Une photo qui mobilise

Cette image occupait l’espace  » La photo de la semaine  » dans notre édition du 5 mars dernier. Nous l’avions choisie pour évoquer les terribles attentats qui ont endeuillé la communauté chiite d’Irak, le mardi 2 mars. Elle nous semblait de nature à illustrer à sa juste mesure la réalité d’un pays que les événements survenus depuis un an conduisent à la guerre civile. Certains de nos lecteurs ont désapprouvé la publication de cette photo, qu’ils considèrent comme trop violente. Nous regrettons sincèrement d’avoir heurté leur sensibilité. Jacques GeversDans les réactions de deux lecteurs choqués par la photo, le premier écrit qu’il n’a pas besoin de ce genre d’images pour ressentir la souffrance des gens, le second pense qu’il n’est pas besoin de montrer ce dont l’homme est capable. Ces lecteurs savent cela… abstraitement. Ils ne veulent pas que l’on concrétise tant soit peu la réalité, car cela égratigne leur sensibilité. (…) Je pense que de telles photos devraient circuler partout dans le monde et s’afficher surtout là où se façonnent les croyances, en particulier les lieux de culte et les lycées. Si tous les Américains voyaient plus souvent pareilles photos, Bush ne pourrait pas si facilement mobiliser son pays pour la guerre. Si tous les islamistes méditaient sur cette photo, il y aurait probablement moins de candidats à se faire exploser pour tuer, crever des yeux, déchiqueter des femmes et des hommes innocents. En voyant cette photo, ma réaction a été :  » Le fanatisme soulève des montagnes de cruauté. Avec tes petits moyens, redouble d’efforts pour contribuer à plus de justice, plus de tolérance et de dialogue, plus de scepticisme et de raison.  » Merci pour cette photo, qui me bouscule et me mobilise.

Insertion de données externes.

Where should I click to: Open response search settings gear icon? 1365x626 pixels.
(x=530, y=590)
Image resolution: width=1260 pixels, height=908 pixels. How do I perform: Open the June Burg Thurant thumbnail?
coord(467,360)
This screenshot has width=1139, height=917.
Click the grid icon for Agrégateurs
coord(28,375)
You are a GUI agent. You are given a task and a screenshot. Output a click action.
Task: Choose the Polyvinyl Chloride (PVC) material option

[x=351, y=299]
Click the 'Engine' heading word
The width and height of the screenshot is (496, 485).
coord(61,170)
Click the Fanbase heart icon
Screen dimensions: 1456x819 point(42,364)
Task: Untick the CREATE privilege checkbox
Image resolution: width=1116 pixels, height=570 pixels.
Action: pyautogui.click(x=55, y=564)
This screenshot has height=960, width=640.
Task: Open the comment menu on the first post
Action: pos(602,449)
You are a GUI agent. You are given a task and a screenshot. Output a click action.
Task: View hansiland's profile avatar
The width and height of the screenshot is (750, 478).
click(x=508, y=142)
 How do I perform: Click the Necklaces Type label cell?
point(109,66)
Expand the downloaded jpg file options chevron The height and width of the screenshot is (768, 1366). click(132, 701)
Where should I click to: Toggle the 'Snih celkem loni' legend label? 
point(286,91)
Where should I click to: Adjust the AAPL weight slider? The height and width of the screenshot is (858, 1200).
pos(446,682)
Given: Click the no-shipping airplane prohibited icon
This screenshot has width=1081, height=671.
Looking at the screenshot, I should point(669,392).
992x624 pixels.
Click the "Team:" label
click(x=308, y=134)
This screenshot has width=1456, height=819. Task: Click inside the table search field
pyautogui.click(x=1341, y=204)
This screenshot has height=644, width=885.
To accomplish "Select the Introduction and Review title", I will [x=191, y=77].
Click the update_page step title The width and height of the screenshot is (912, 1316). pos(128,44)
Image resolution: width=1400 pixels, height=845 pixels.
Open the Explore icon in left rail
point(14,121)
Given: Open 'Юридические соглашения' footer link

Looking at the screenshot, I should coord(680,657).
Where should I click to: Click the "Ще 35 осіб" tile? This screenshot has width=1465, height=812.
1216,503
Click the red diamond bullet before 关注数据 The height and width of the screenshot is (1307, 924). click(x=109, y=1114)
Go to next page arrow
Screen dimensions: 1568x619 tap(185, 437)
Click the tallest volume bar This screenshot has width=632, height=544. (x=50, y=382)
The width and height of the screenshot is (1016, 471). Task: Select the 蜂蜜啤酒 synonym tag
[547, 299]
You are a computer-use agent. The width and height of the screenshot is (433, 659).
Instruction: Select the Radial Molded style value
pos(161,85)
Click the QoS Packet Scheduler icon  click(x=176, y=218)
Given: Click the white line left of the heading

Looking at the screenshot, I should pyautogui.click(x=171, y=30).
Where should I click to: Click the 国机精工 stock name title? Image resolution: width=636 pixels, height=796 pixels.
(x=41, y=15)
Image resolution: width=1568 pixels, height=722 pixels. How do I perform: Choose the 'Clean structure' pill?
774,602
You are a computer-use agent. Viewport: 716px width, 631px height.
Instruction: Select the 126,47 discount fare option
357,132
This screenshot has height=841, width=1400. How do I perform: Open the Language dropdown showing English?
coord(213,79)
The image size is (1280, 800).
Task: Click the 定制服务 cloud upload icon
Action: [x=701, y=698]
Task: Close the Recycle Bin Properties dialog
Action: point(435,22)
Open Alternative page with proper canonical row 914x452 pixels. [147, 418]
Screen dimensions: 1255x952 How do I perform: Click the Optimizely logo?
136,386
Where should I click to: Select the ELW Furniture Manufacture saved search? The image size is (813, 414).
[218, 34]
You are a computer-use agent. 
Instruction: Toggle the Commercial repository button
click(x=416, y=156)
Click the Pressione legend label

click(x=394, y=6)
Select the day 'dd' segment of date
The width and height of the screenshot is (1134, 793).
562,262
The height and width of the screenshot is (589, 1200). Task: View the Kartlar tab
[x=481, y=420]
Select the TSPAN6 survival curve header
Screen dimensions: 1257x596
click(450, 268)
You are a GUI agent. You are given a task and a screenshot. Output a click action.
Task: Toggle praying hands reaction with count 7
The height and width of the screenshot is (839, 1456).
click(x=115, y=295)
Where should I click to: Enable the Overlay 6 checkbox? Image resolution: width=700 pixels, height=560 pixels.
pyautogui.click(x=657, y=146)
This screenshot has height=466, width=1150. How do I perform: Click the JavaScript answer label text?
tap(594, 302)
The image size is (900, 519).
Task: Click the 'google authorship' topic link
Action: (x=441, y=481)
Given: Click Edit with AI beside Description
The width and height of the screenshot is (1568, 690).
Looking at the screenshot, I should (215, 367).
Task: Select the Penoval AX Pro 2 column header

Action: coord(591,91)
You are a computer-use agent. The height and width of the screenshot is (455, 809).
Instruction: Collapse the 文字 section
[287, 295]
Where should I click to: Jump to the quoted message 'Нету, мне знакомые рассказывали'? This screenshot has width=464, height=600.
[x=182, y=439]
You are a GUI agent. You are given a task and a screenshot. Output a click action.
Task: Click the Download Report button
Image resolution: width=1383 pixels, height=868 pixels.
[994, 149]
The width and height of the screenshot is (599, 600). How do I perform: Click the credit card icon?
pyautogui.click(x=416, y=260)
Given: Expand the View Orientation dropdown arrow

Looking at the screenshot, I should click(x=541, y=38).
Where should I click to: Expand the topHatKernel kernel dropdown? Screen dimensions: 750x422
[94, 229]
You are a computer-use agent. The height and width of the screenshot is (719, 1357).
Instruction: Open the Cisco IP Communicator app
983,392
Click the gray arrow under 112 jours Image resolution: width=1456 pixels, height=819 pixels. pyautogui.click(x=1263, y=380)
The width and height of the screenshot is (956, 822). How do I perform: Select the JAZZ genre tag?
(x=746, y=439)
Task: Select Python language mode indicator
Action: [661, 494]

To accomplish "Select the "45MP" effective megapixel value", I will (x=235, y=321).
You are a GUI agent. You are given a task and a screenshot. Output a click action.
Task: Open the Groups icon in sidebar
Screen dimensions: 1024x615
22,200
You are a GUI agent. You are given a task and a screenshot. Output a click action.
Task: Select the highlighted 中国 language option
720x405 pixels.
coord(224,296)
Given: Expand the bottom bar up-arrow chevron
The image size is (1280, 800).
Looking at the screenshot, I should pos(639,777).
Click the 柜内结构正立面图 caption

Je comprends et respecte la réaction choquée de Mme Swearts et de M. Lejeune devant la photo de la semaine du 5 mars. Il est vrai que Le Vif/L’Express ne nous a pas habitués à ces visions d’horreur… Personnellement, ce n’est pas la publication de la photo qui me choque, mais la scène photographiée elle-même ! Et ce n’est pas tant le spectacle des chairs déchiquetées qui m’a frappé, mais la douleur humaine et la dignité de cette femme à genoux et bien vivante, elle, devant le corps affreusement violenté de cet homme qu’elle aimait. Est-ce que la bienséance doit censurer la réalité de ce drame absurde mais authentique qui, en l’occurrence, pourrait survenir n’importe où ? Est-ce qu’il faut réserver ces clichés insoutenables à la spéculation morbide de la presse à sensation et au voyeurisme ? Je pense que Le Vif/L’Express a eu le courage de répondre non. Peut-être pour rappeler que les images non moins atroces de Nuit et Brouillard, d’Alain Resnais, ont, elles aussi, été tournées sur terre, il y a à peine soixante ans… Peut-être aussi pour donner l’envie de construire un monde où on ne pourra plus jamais photographier ça !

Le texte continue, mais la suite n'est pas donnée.